In another exemplary embodiment of the present invention, the anodic core elements are nanorod structures, the core material comprises ZnO, and the conformal shell coating comprises TiNxOy.
The diameter of the nanorods can be less than approximately 2 μm. The diameter of the nanorods can be less than approximately 500 nm.
The conformal shell coating can have a thickness of less than 10 nm. The conformal shell coating can have a thickness of less than approximately 6 nm.
In another exemplary embodiment of the present invention, the anodic core elements are nanoparticles, the core material comprises ZnO, and the conformal shell coating comprises carbon.
The conformal shell coating can comprise an amorphous, microporous, and conductive carbon.
An assembly of core/shell structures can form Zn-pome microspheres (pomegranate-like nanoporous carbon-coated ZnO clusters). Each Zn-pome microsphere can have a diameter of approximately 6 μm. Each Zn-pome microsphere can comprise on the order of approximately 105 core/shell structures.
The diameter of the nanoparticles can be less than approximately 2 μm. The diameter of the nanoparticles can be less than approximately 100 nm.
The conformal shell coating can have a thickness of less than 15 nm. The conformal shell coating can have a thickness of less than approximately 10 nm.
In another exemplary embodiment of the present invention, the anodic core elements are nanoparticles, the core material comprises ZnO, and the conformal shell coating comprises an ion-sieving carbon shell.
In another exemplary embodiment of the present invention, a rechargeable battery system comprises anodic core/shell structures comprising a ZnO core coated with a shell layer of TiNxOy, an aqueous electrolyte, and a cathode.
In another exemplary embodiment of the present invention, a rechargeable battery system comprises anodic Zn-pome microspheres each comprising a pomegranate-like assembly of individual ZnO nanoparticles coated with a shell layer of carbon, an aqueous electrolyte, and a cathode.
In another exemplary embodiment of the present invention, a rechargeable battery system comprises anodic core/shell nanoparticles comprising a ZnO core coated with a shell layer of ion-sieving carbon, an aqueous electrolyte, and a cathode.
In each of the rechargeable battery systems, the rechargeable battery system can be deeply rechargeable.
In each of the rechargeable battery systems, the rechargeable battery system can have a DOD of greater than 50%.
In each of the rechargeable battery systems, the cathode can comprise Ni(OH)2.

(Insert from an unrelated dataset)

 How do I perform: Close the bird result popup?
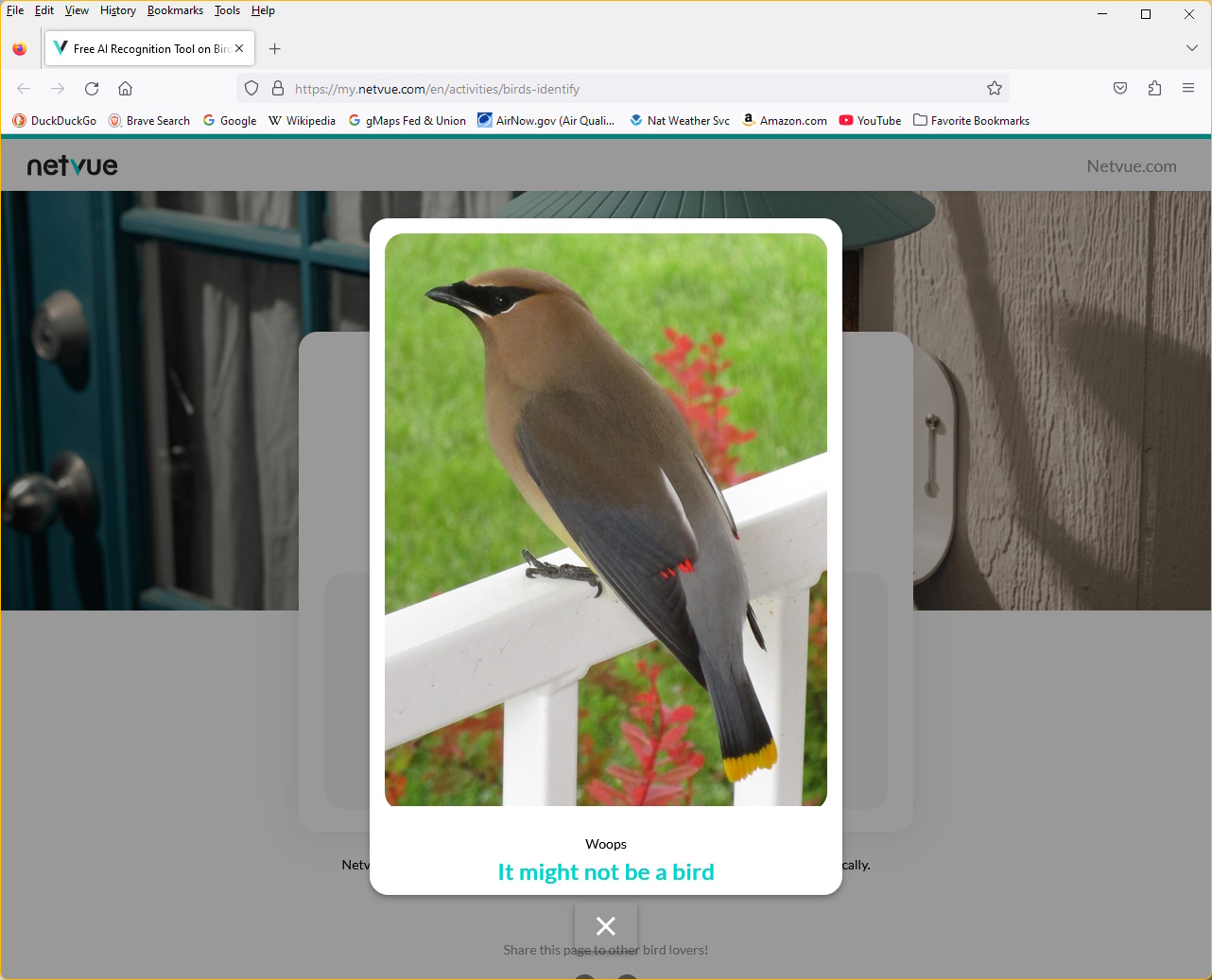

In each of the rechargeable battery systems, the anodic core/shell structures can be formed by a deposition technique of the conformal shell on the core over a deposition cycling series, and wherein a morphology of the core prior to the deposition cycling series can remain substantially the same as the morphology of the core/shell structures after the deposition cycling series.
These and other objects, features and advantages of the present disclosure will become more apparent upon reading the following specification in conjunction with the accompanying description, claims and drawings.
The accompanying Figures, which are incorporated in and constitute a part of this specification, illustrate several aspects described below.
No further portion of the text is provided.